Why the United States needs a second lockdown

As COVID-19 cases hit record-high numbers, will a second lockdown be necessary?

Eileen Lincoln, Editorial Board

Photo by Logan Weaver on Unsplash

As of the start of 2021, the United States has reached over 20 million COVID-19 cases. In less than a year, the country has had over 360,000 deaths, solely due to the virus itself. Right now the virus is nowhere near slowing down either – these last few months have contained some of the deadliest days in US history. The average number of deaths per day from the virus has passed the amount of casualties from the Okeechobee hurricane, D-Day, and even 9/11.

However, as cases continue to skyrocket, public health mandates still are not being taken seriously. Thousands of individuals visited family or friends during the holidays, many of which did not properly quarantine to limit the risk of the virus. There are still people who refuse to wear masks in public or around other people, who could potentially be silently spreading it to others. All over social media, celebrities or influencers completely ignore the pandemic, leaving a negative influence on their impressionable audiences.

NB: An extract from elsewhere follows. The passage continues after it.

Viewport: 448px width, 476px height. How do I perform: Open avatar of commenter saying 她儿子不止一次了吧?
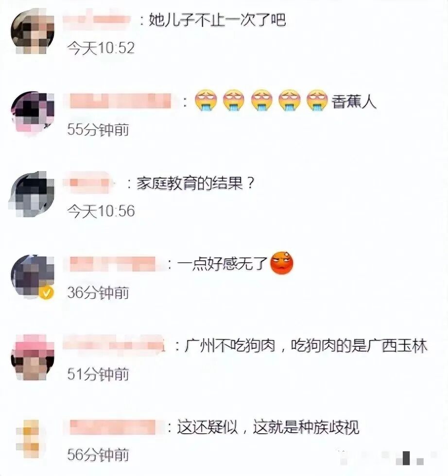33,32
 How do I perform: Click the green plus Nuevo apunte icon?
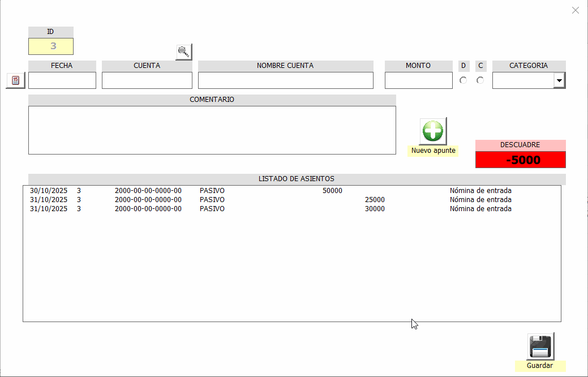click(433, 131)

The handlement of COVID-19 by the United States is an embarrassment to the rest of the world. While there are many reasons that the virus has spread so abruptly there – such as the deprivement of strong, federal leadership – one of the primary causes is the lack of time in lockdown. Although many states in the country had lockdowns throughout early March, April and June, they occurred when COVID-19 did not pose as large of a risk. With the amount of cases that are being reported each day, the introduction of a new strain of the virus, and in order to effectively distribute vaccines to those who need it the most, the United States needs to go into a second mandatory lockdown.

Virginia has been hitting record-high amounts of COVID-19 cases almost every day. During the start of quarantine, less than 1,000 new cases were reported each day; however, through the new year, this number has practically quadrupled. Virginia isn’t nearly one of the most dangerous states for the virus either: with more populated regions such as Florida or Texas finding over 20,000 cases each day. California, the state currently with the most COVID-19 cases in the country, reports around 50,000 daily cases.

New mutations of the virus pose a potential threat to the United States as well, specifically the B117 strain of COVID-19. So far, it has been detected in eight different states within the country, with around 50 cases in total. Although, due to its increased transmission rate, this number could shortly increase. Lockdowns would aid to slow the spread of this specific strain of the virus, as well as others that are predicted to arise as COVID-19 rampantly continues.

Many health officials around the country have widely discussed the possibilities of second stay-at-home orders; however, California is one of the only places to actually begin implementing it. Specific regions have had significant restrictions on mask-wearing and social distancing, as well as limitations on large gatherings. While certain dates were set for when these counties could reopen once again, the California government set to shut down these locations until the ICU capacity reached 15% or higher. Although these orders were initially aimed to be completed by the end of December, with this policy, the lockdown has already been extended by a few weeks.

Photo by Daniel Morton on Unsplash

A second lockdown in the United States is possible, and with the current state of the COVID-19 virus, is necessary for the safety of the population. How are almost 4,000 individuals allowed to be killed each day, yet with practically no action being taken to stop it? Hospitals are completely overwhelmed, and ICU capacities are diminishing. The only way for safety precautions and regulations to truly be taken seriously is through government enforcement, yet with the current federal administrations, this possibility seems unlikely. 

President-elect Joe Biden has promised to “follow the science” regarding his handlement of the pandemic, yet in the past, has stated how he does not support a second lockdown. The real question is, is another lockdown the most effective option in terms of slowing the virus? And if so, will Biden still live up to his claim to back up his actions to what is best supported scientifically? These will all be answered following his inauguration and the first few months of his presidency, and as the virus continues to worsen, his response to the pandemic may alter.